» What is expected
Locate each line below that contains the string "screenshot" and copy those lines. Case counts.

» Task input
§ §

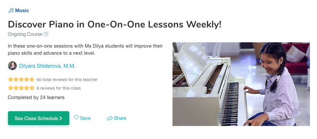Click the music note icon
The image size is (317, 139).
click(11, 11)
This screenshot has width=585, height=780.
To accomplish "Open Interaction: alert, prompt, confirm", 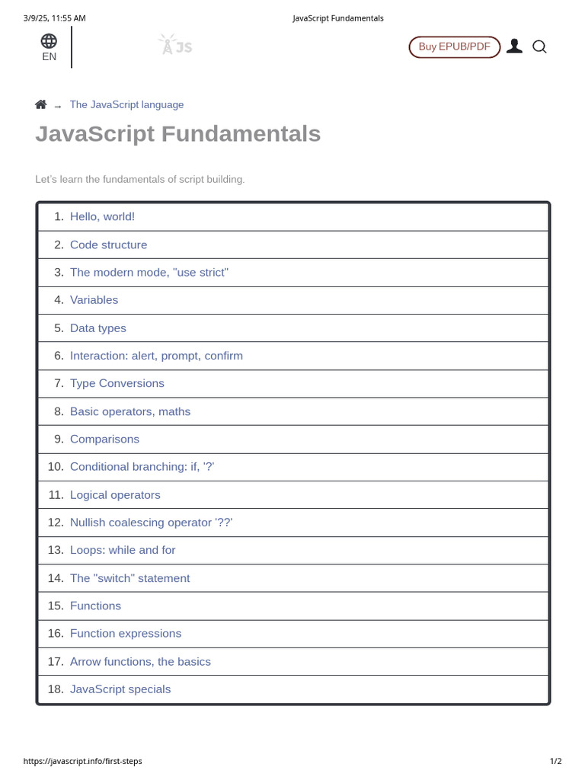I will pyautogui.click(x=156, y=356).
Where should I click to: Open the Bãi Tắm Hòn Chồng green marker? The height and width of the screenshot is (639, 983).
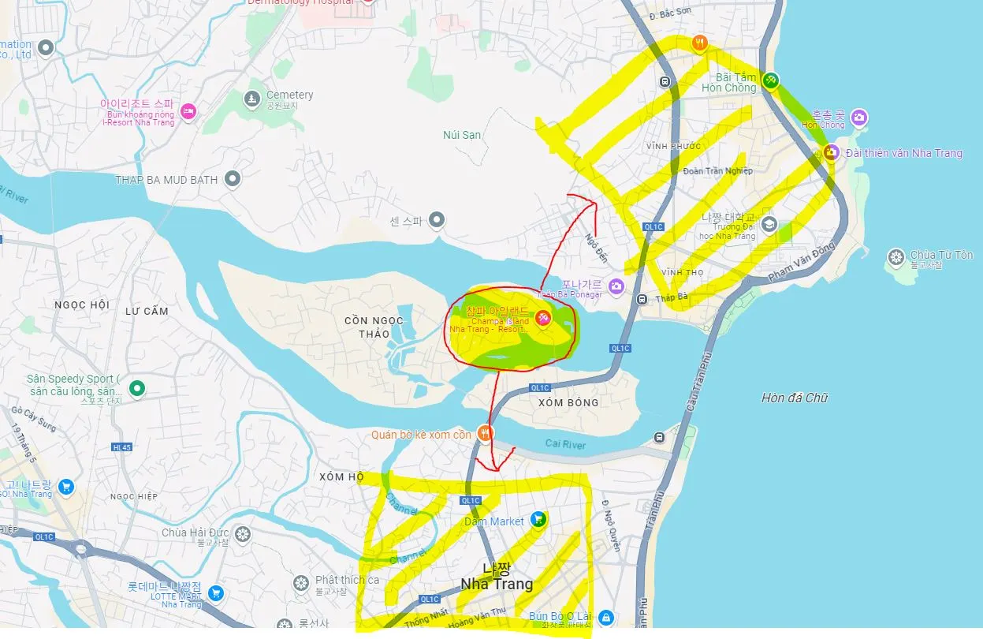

§ §

» Task solution
This screenshot has width=585, height=780.
Where should I click to: Open the Bãi Tắm Hòn Chồng green marker? The height and width of the screenshot is (639, 983).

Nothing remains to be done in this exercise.